Saved entries:

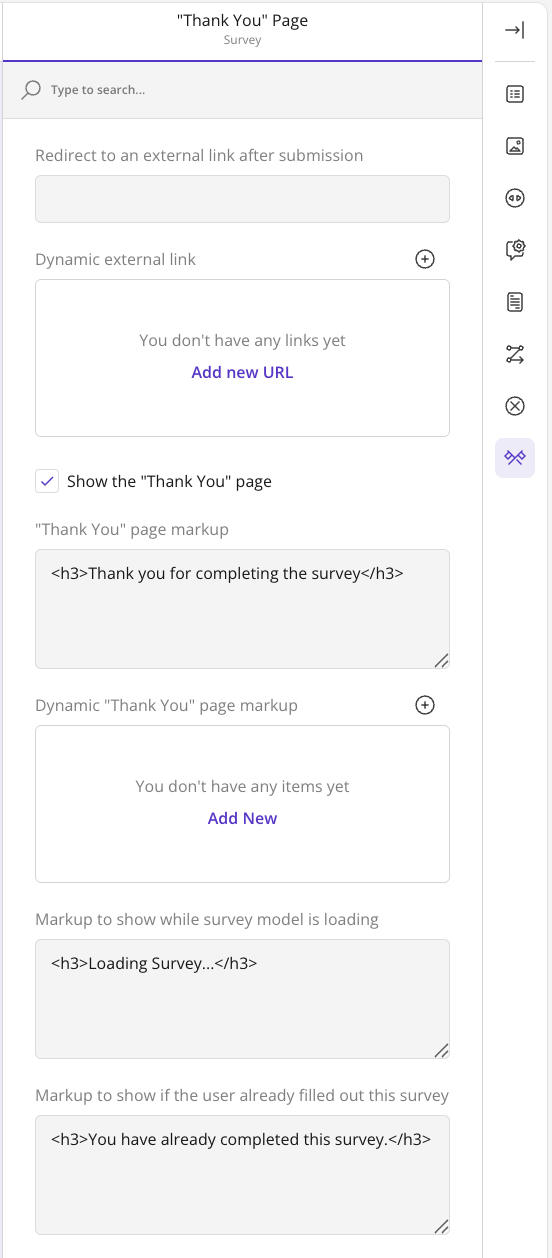
Task: Collapse the property panel with arrow icon
Action: 514,30
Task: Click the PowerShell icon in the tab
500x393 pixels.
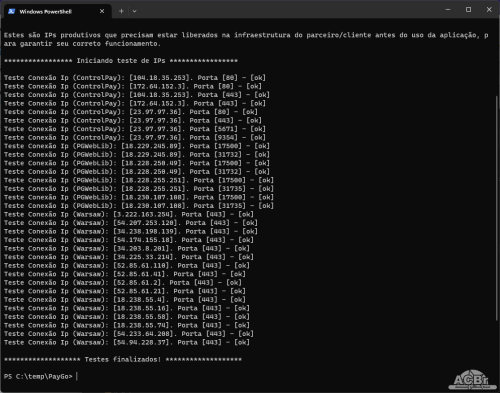Action: coord(12,11)
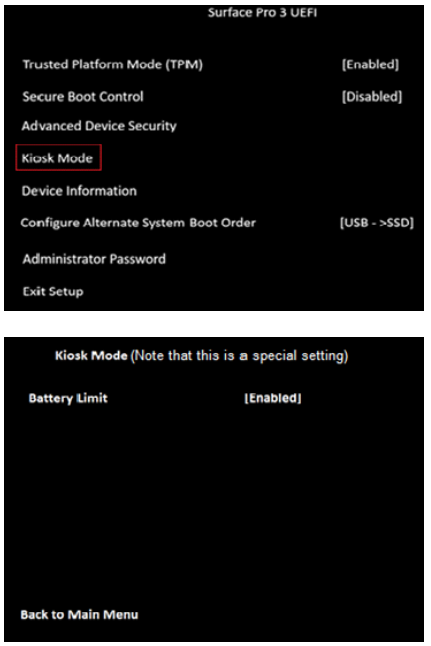The height and width of the screenshot is (646, 431).
Task: Click Kiosk Mode heading in second screen
Action: pos(91,356)
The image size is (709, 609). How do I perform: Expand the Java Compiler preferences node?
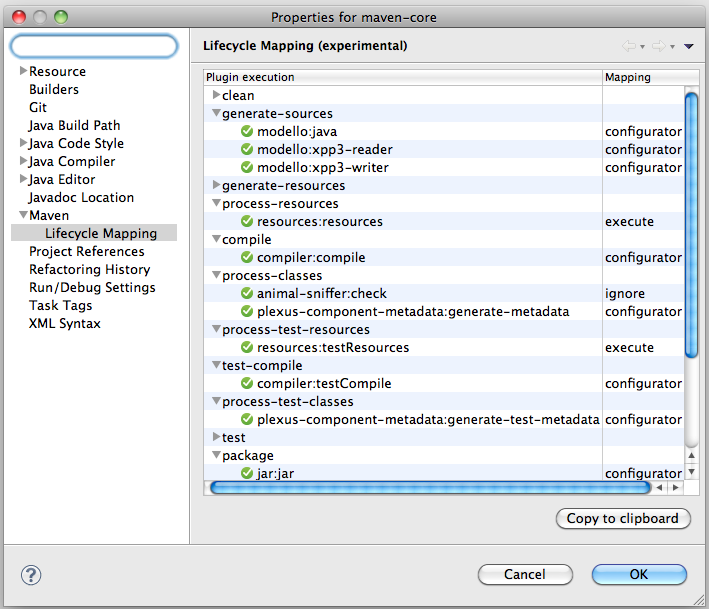[x=23, y=162]
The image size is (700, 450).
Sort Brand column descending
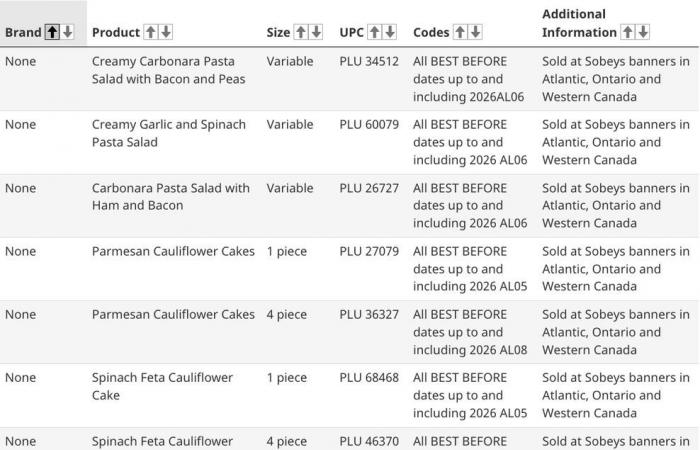tap(67, 32)
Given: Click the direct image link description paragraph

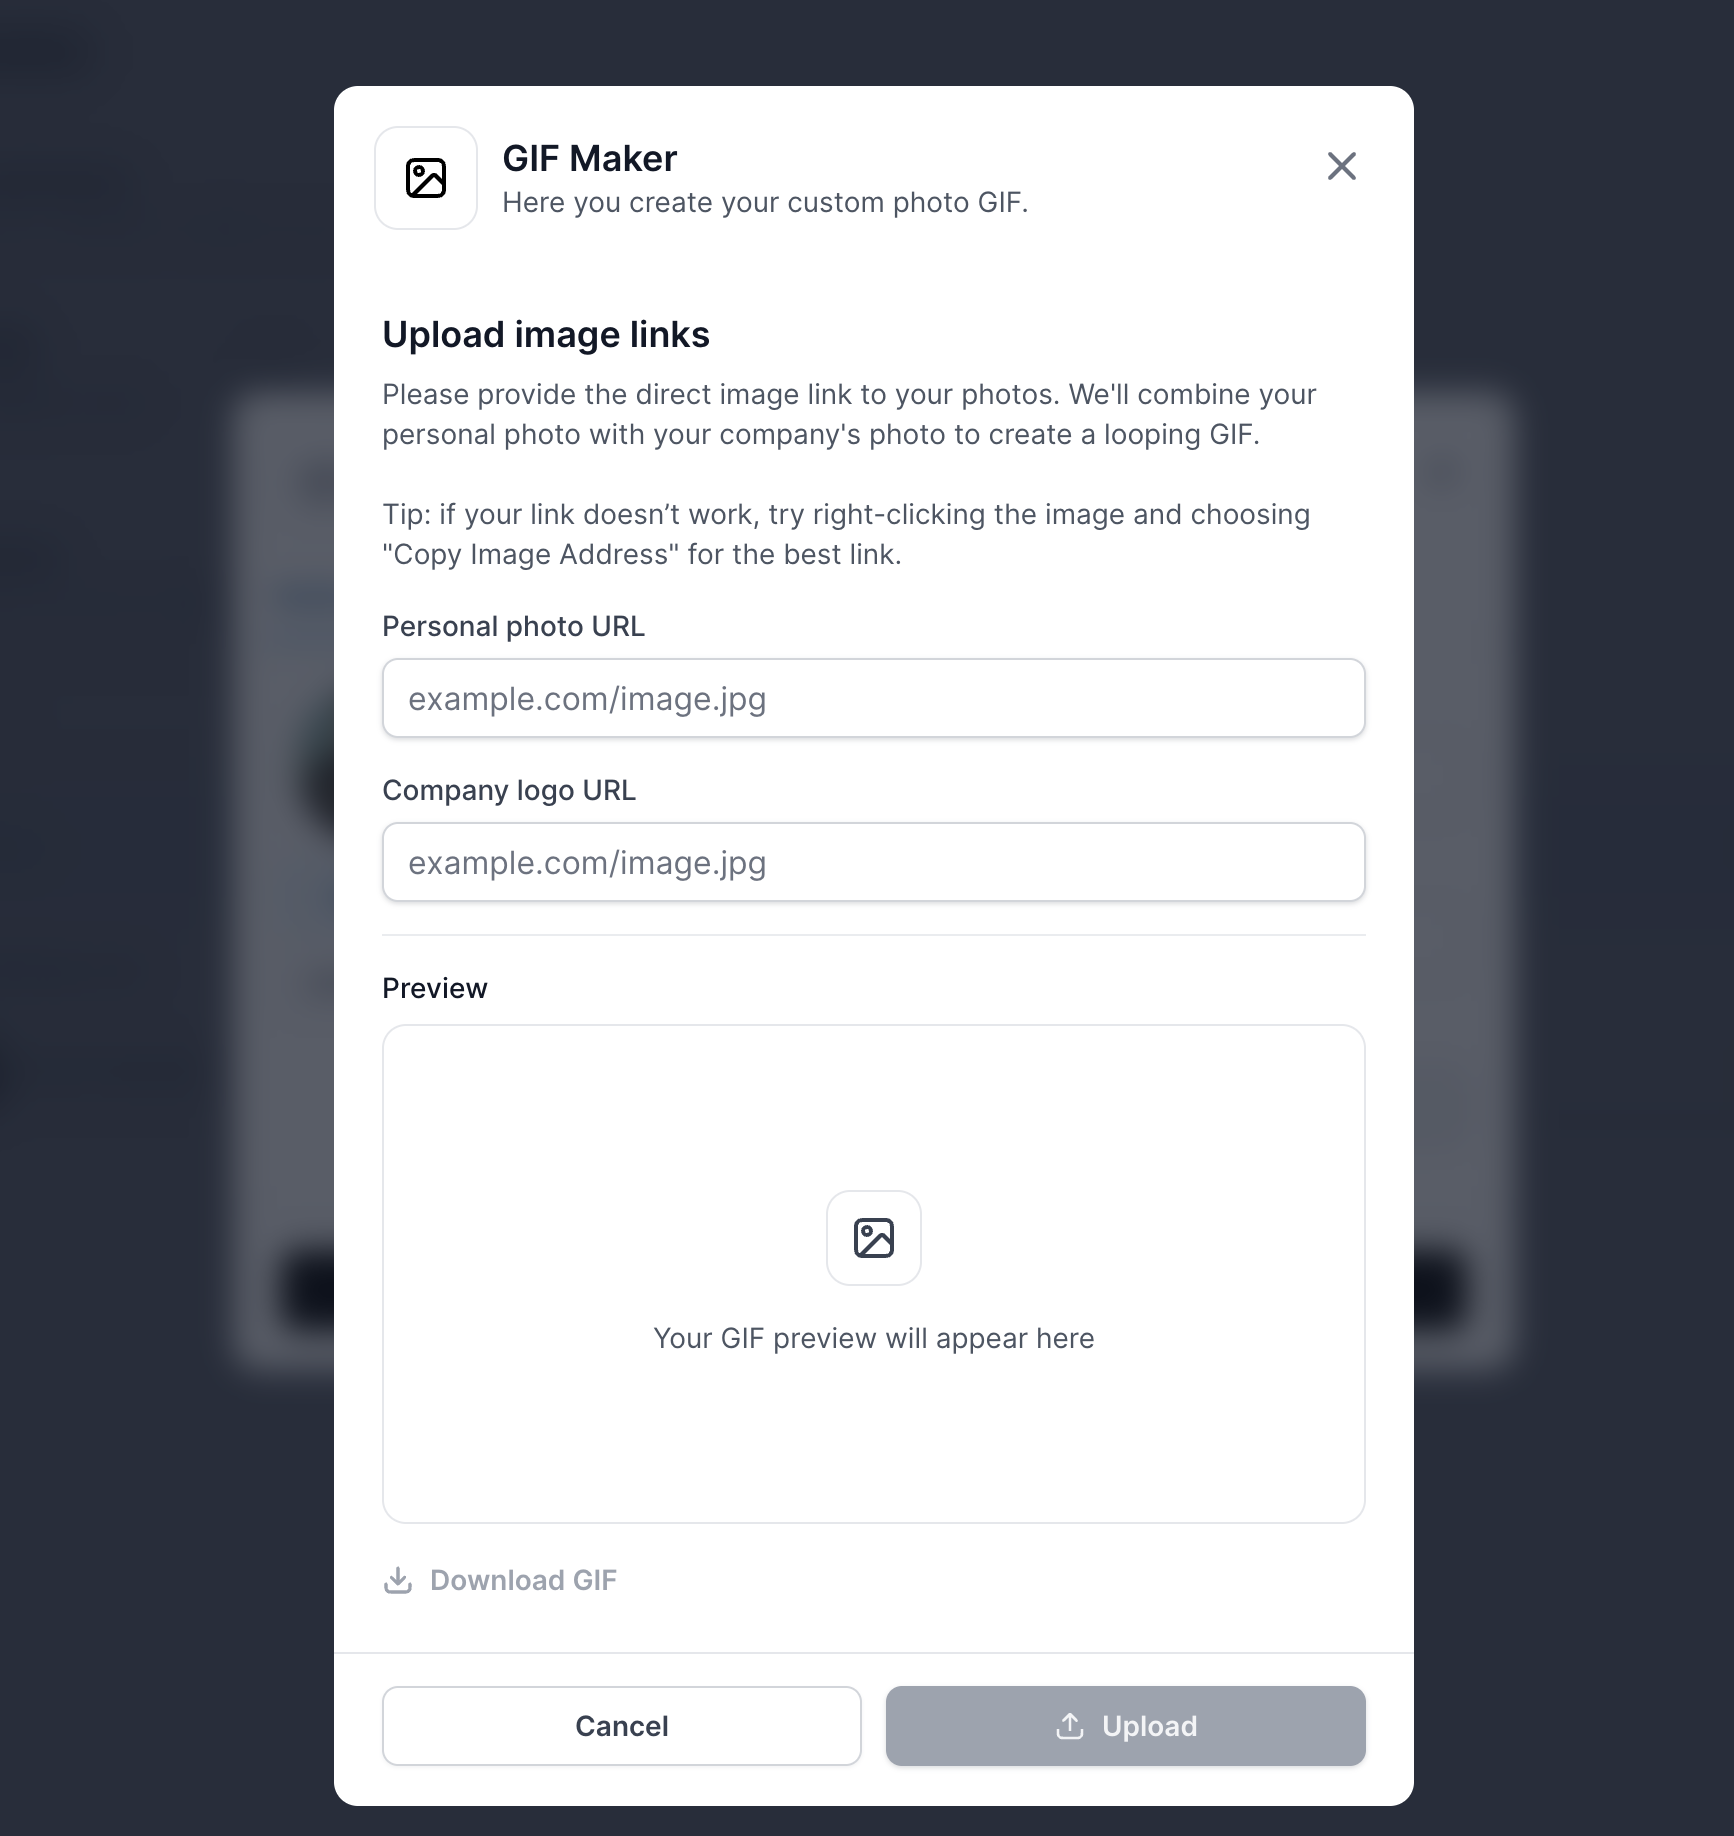Looking at the screenshot, I should click(x=849, y=414).
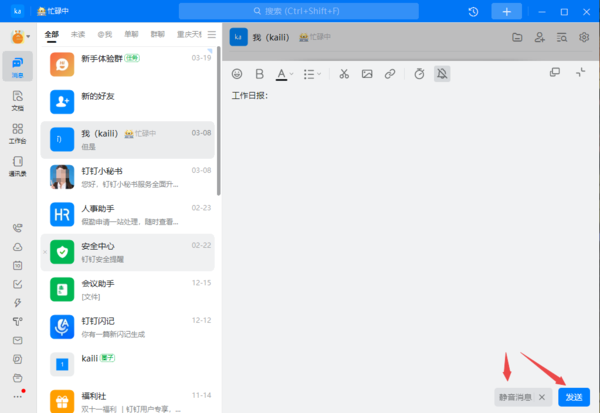Open the 工作台 workbench in sidebar

(17, 133)
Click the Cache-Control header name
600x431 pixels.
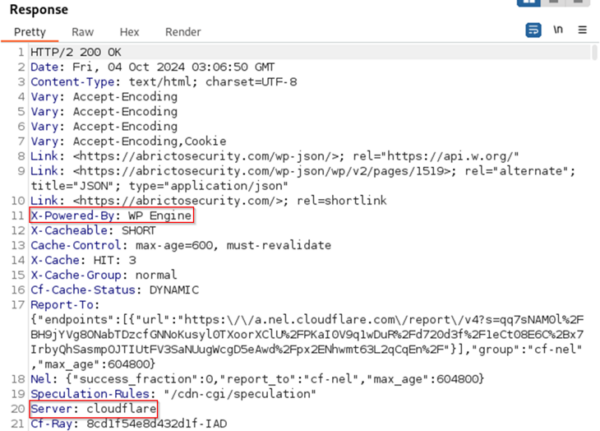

Given problem: Reproduce the material verbatim, starting with the line that contains "Click the Cache-Control header name" and continuing through the end of the material. Omit the pictures from your answer.

Solution to this task:
Click the Cache-Control header name
600x431 pixels.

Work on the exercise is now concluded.